◆ **Objectif**: Traduisez en anglais cette phrase de l’extrait sur la crise malgache : « Les médias internationaux n’ont pas souvent fait une grande place à la crise malgache. »

◆ **Extrait du texte**:
Madagascar : L’effet Ravalomanana à retardement
L’opinion des chancelleries et des institutions internationales est déjà faite. Ce que la communauté internationale attendait, c’est de pouvoir constater qu’aucun des prédateurs de la Transition ne soit au nouveau gouvernement. Désormais, ce sont autant de projets qui vont maintenant pouvoir être mis en œuvre. Mais le gouvernement ne promet pas de miracle.
Les médias internationaux n’ont pas souvent fait une grande place à la crise malgache. Quand ils le firent, ils ne trouvèrent pas les bons analystes qui, dégagés du discours colonial, auraient été intimement au courant de la situation malgache et auraient bien connu les différents acteurs du monde politique et économique de la capitale, ainsi que les associations et regroupements informels qui préparaient un avenir autre que celui que promettait la transition hâtive.

◆ **Données affichées**:

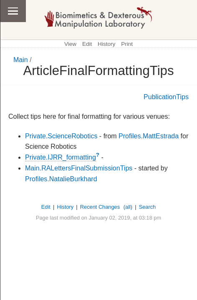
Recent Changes (100, 207)
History (106, 44)
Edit (87, 44)
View (70, 44)
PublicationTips (166, 96)
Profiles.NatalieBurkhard (61, 178)
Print (127, 44)
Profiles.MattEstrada (149, 136)
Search (147, 207)
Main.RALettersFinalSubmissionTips (78, 168)
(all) (128, 207)
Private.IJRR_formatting (60, 157)
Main (20, 59)
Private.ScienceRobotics (61, 136)
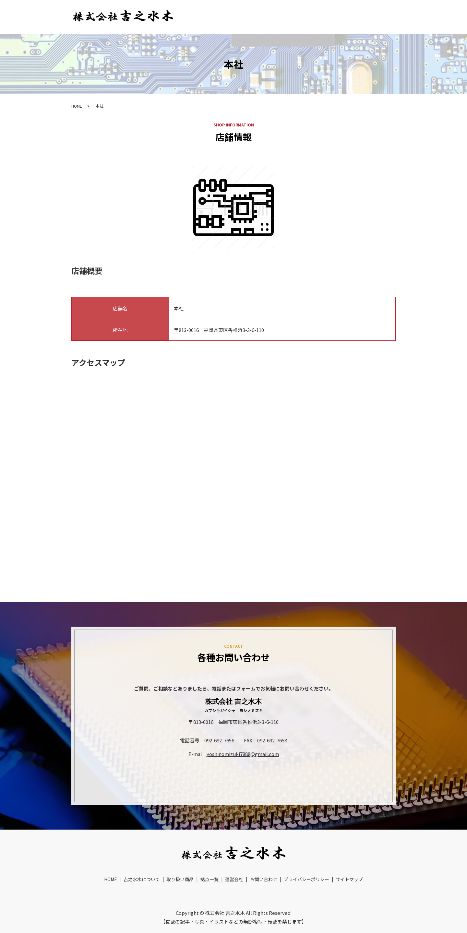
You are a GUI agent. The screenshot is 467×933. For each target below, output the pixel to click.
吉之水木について (230, 16)
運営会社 (343, 16)
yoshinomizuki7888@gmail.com (243, 753)
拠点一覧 (312, 16)
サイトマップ (349, 869)
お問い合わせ (381, 16)
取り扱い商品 (276, 16)
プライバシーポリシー (306, 869)
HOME (192, 16)
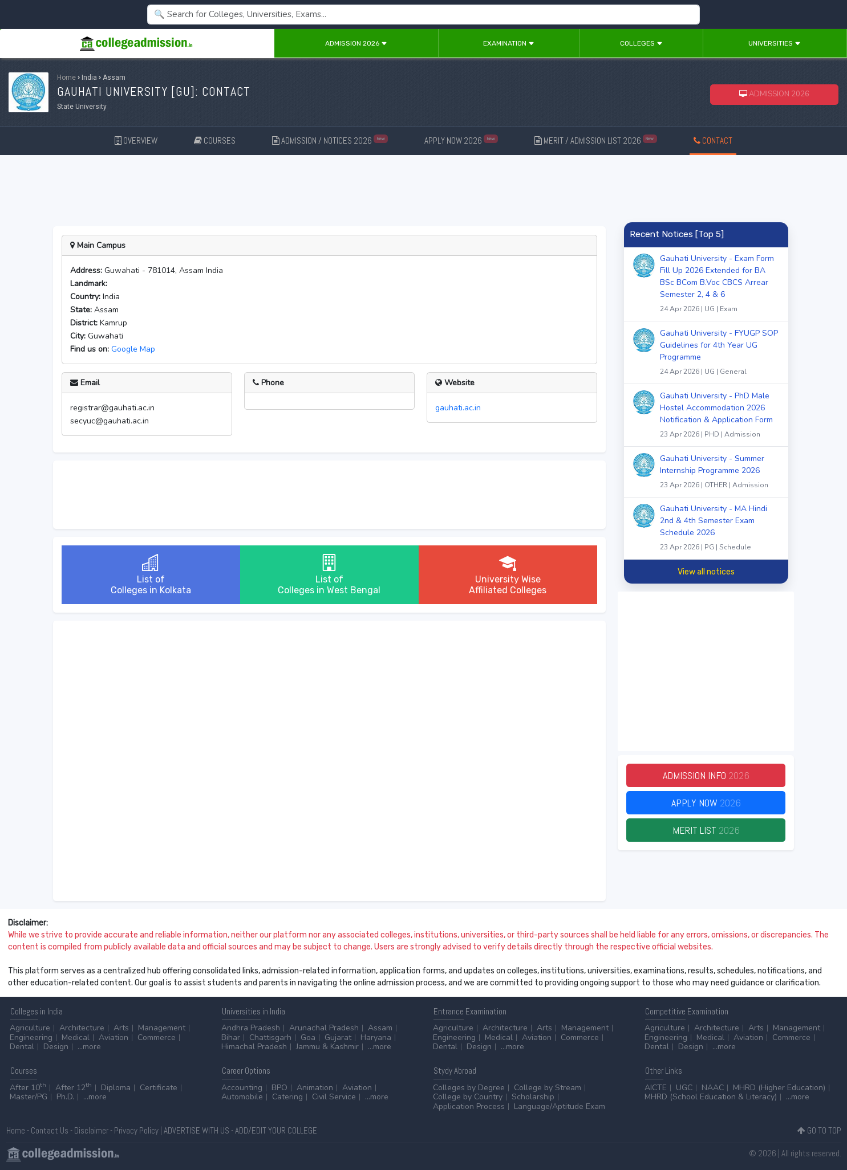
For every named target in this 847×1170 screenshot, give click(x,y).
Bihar (230, 1037)
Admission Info (706, 775)
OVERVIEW (136, 140)
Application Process (469, 1106)
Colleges (641, 43)
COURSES (215, 140)
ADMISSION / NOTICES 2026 (330, 140)
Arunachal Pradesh (324, 1027)
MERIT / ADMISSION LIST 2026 (595, 140)
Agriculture (30, 1027)
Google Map (133, 349)
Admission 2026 (356, 43)
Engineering (31, 1037)
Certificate (158, 1087)
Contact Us (49, 1130)
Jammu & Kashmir (327, 1046)
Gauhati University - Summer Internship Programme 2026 (720, 473)
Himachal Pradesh (254, 1046)
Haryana (375, 1037)
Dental (22, 1046)
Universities (774, 43)
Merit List (706, 830)
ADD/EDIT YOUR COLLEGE (276, 1130)
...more (89, 1046)
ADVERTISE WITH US (196, 1130)
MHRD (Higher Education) (779, 1087)
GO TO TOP (819, 1130)
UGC (684, 1087)
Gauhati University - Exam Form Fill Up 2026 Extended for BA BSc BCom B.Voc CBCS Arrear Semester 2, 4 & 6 (720, 285)
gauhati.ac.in (458, 407)
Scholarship (533, 1096)
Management (161, 1027)
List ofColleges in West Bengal (329, 575)
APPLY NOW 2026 (461, 140)
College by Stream (547, 1087)
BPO (279, 1087)
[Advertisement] (424, 188)
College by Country (467, 1096)
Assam (380, 1027)
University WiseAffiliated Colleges (507, 575)
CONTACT (713, 140)
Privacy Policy (136, 1130)
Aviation (113, 1037)
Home (66, 77)
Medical (76, 1037)
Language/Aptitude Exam (559, 1106)
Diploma (116, 1087)
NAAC (713, 1087)
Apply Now (706, 802)
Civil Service (334, 1096)
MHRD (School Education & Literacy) (711, 1096)
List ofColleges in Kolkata (151, 575)
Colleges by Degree (469, 1087)
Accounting (241, 1087)
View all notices (706, 572)
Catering (287, 1096)
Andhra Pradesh (250, 1027)
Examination (508, 43)
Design (55, 1046)
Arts (121, 1027)
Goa (308, 1037)
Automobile (242, 1096)
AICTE (656, 1087)
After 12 (73, 1087)
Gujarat (338, 1037)
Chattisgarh (270, 1037)
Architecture (81, 1027)
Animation (315, 1087)
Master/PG (28, 1096)
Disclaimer (91, 1130)
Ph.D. (65, 1096)
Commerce (156, 1037)
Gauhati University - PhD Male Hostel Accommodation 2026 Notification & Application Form (720, 416)
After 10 (28, 1087)
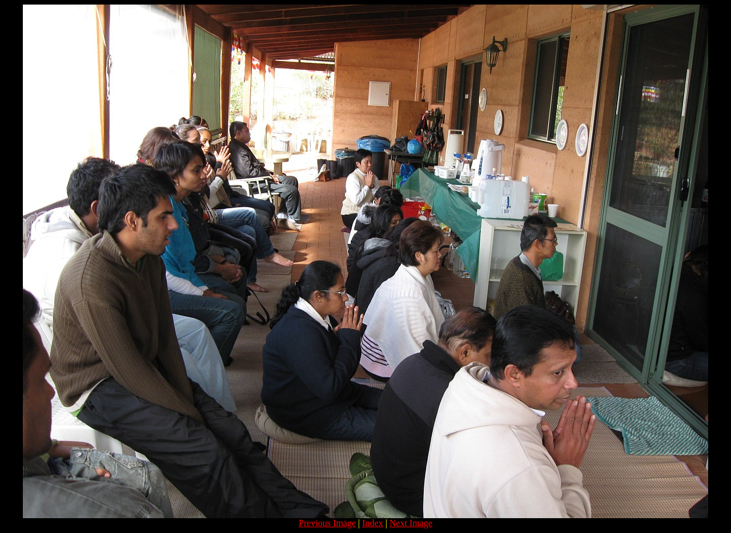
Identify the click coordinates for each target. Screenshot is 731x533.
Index (372, 523)
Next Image (410, 523)
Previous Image (327, 523)
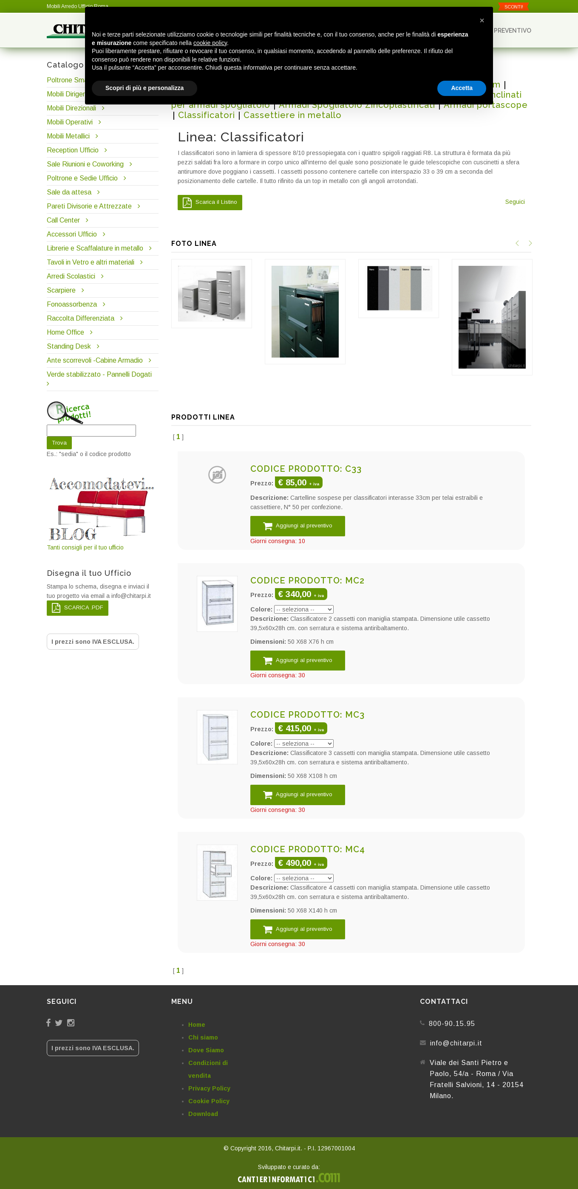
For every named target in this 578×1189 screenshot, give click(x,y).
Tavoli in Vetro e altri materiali (90, 262)
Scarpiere (62, 290)
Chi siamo (203, 1037)
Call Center (63, 220)
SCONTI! (513, 6)
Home (196, 1024)
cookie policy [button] (210, 42)
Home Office (65, 332)
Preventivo (508, 30)
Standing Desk (69, 346)
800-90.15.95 (452, 1023)
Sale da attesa (69, 192)
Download (203, 1113)
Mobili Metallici (68, 136)
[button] (482, 20)
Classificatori (206, 115)
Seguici (515, 201)
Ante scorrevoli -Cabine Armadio (95, 360)
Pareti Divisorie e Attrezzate (89, 206)
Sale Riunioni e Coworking (85, 164)
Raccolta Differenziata (80, 318)
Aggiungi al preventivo (297, 526)
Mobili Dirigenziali (72, 94)
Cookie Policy (209, 1101)
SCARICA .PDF (77, 608)
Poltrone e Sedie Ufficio (82, 178)
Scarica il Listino (210, 202)
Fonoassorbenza (72, 304)
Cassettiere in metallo (293, 115)
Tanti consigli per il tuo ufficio (102, 513)
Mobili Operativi (70, 122)
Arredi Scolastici (71, 276)
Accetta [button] (462, 88)
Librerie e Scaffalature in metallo (95, 248)
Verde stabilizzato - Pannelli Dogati (99, 374)
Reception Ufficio (73, 150)
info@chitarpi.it (456, 1043)
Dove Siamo (206, 1050)
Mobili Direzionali (71, 108)
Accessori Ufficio (72, 234)
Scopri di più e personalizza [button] (144, 88)
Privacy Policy (209, 1088)
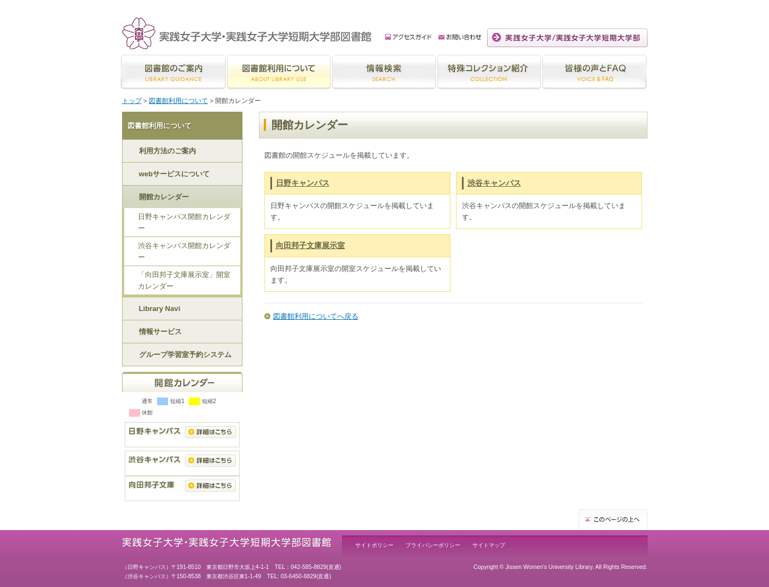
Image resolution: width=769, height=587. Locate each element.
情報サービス (160, 331)
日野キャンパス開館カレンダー (184, 222)
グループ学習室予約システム (185, 354)
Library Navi (160, 308)
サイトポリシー (374, 545)
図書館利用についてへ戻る (316, 316)
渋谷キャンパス (494, 183)
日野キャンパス (302, 183)
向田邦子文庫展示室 (310, 245)
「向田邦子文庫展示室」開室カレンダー (184, 280)
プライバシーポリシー (433, 545)
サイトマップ (488, 545)
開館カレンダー (164, 197)
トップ (132, 101)
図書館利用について (178, 101)
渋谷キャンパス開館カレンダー (184, 251)
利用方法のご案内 (167, 151)
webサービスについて (174, 174)
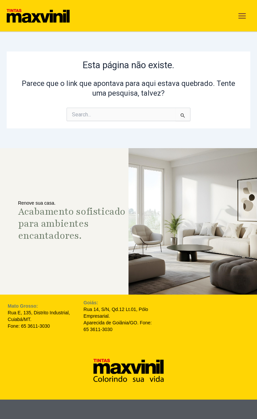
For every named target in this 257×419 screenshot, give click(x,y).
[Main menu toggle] (242, 16)
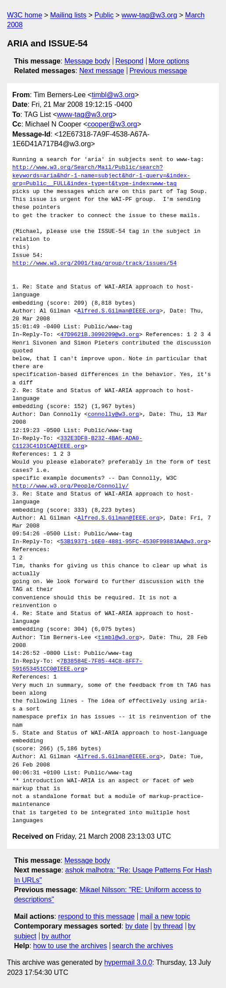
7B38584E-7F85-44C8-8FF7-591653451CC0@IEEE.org (77, 665)
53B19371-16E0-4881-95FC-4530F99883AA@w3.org (133, 542)
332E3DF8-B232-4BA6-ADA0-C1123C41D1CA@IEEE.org (77, 442)
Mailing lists (68, 15)
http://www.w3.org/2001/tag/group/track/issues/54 (94, 263)
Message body (87, 61)
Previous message (158, 70)
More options (169, 61)
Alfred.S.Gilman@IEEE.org (118, 311)
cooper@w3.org (112, 124)
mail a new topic (165, 916)
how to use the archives (70, 945)
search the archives (142, 945)
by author (56, 936)
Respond (129, 61)
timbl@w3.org (113, 94)
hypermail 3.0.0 (128, 962)
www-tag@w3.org (149, 15)
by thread (168, 926)
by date (136, 926)
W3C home (24, 15)
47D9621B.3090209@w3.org (99, 335)
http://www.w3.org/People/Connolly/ (70, 486)
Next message (101, 70)
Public (104, 15)
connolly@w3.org (113, 414)
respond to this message (96, 916)
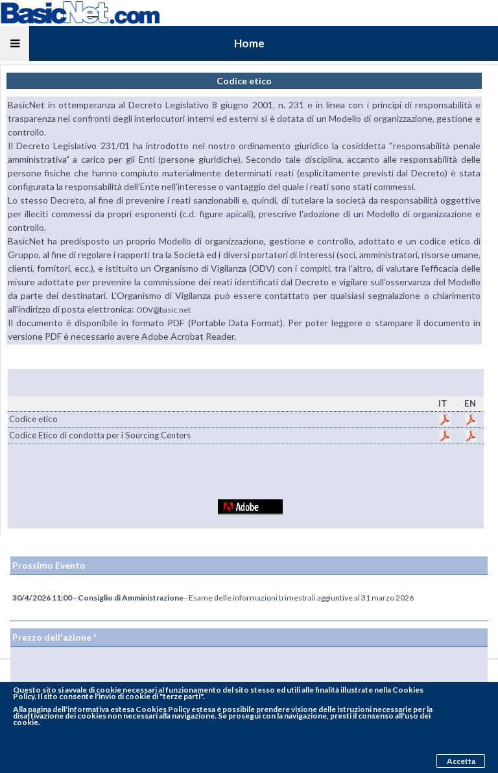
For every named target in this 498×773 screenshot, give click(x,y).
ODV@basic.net (163, 310)
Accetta (461, 761)
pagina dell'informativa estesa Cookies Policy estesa (121, 709)
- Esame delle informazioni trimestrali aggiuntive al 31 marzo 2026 (213, 597)
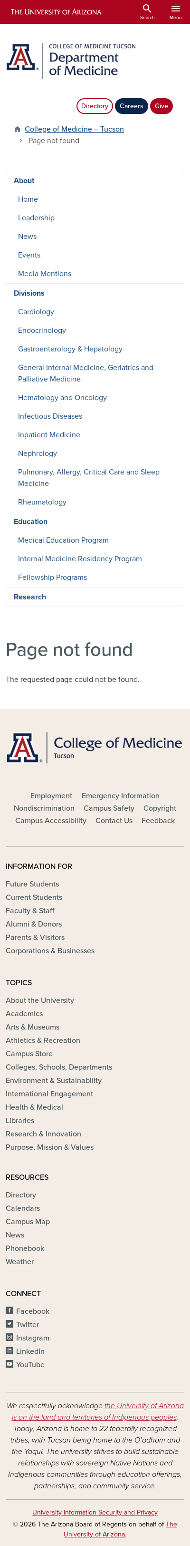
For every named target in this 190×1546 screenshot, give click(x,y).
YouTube (30, 1365)
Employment (51, 796)
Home (28, 199)
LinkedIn (30, 1351)
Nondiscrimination (44, 808)
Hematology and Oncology (62, 397)
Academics (24, 1014)
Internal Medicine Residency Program (80, 559)
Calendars (23, 1208)
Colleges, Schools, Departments (59, 1067)
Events (29, 255)
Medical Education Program (63, 540)
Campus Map (28, 1221)
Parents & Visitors (35, 937)
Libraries (20, 1120)
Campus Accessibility (50, 820)
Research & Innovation (43, 1134)
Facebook (32, 1311)
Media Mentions (44, 273)
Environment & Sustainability (54, 1080)
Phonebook (25, 1248)
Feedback (158, 820)
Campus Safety (109, 808)
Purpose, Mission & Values (50, 1147)
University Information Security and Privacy (95, 1512)
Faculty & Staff (30, 911)
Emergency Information (121, 796)
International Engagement (49, 1094)
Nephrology (37, 453)
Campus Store (29, 1054)
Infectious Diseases (50, 416)
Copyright (159, 808)
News (27, 236)
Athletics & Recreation (43, 1040)
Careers (131, 106)
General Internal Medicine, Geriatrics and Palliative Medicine (85, 373)
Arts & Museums (32, 1027)
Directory (94, 106)
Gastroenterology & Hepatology (70, 349)
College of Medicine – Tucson (74, 129)
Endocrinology (42, 330)
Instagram (32, 1338)
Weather (20, 1262)
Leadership (36, 218)
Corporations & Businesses (50, 951)
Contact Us (114, 820)
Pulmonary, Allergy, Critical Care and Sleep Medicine (89, 477)
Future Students (32, 884)
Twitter (27, 1325)
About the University (40, 1000)
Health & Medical (34, 1107)
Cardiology (36, 312)
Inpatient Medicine (49, 435)
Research (30, 597)
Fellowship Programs (52, 577)
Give (161, 106)
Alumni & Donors (34, 924)
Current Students (34, 897)
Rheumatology (42, 502)
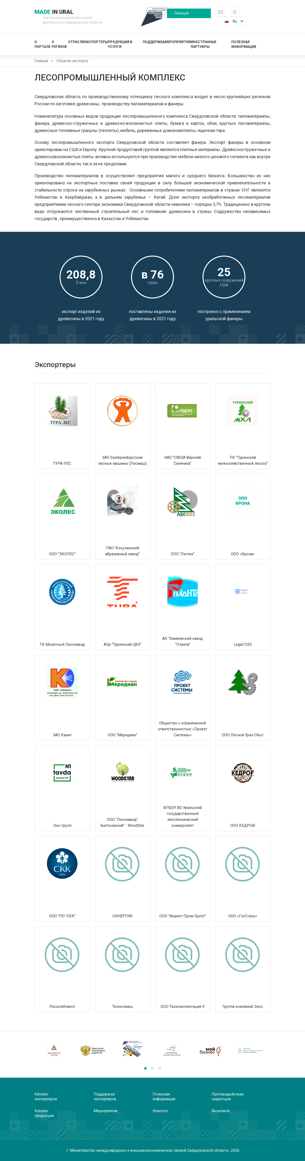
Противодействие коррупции (228, 1096)
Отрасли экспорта (72, 61)
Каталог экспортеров (46, 1096)
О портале (43, 44)
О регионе (59, 44)
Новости (160, 1111)
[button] (145, 1068)
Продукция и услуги (120, 44)
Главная (41, 61)
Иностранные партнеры (203, 44)
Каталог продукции (44, 1113)
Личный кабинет (181, 14)
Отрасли (76, 42)
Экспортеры (96, 42)
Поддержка (154, 42)
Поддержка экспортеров (105, 1096)
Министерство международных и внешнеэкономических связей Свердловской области (149, 1150)
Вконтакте (221, 1111)
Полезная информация (243, 44)
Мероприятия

◆ **Résultat obtenu**: International media have not often given much room to the Malagasy crisis.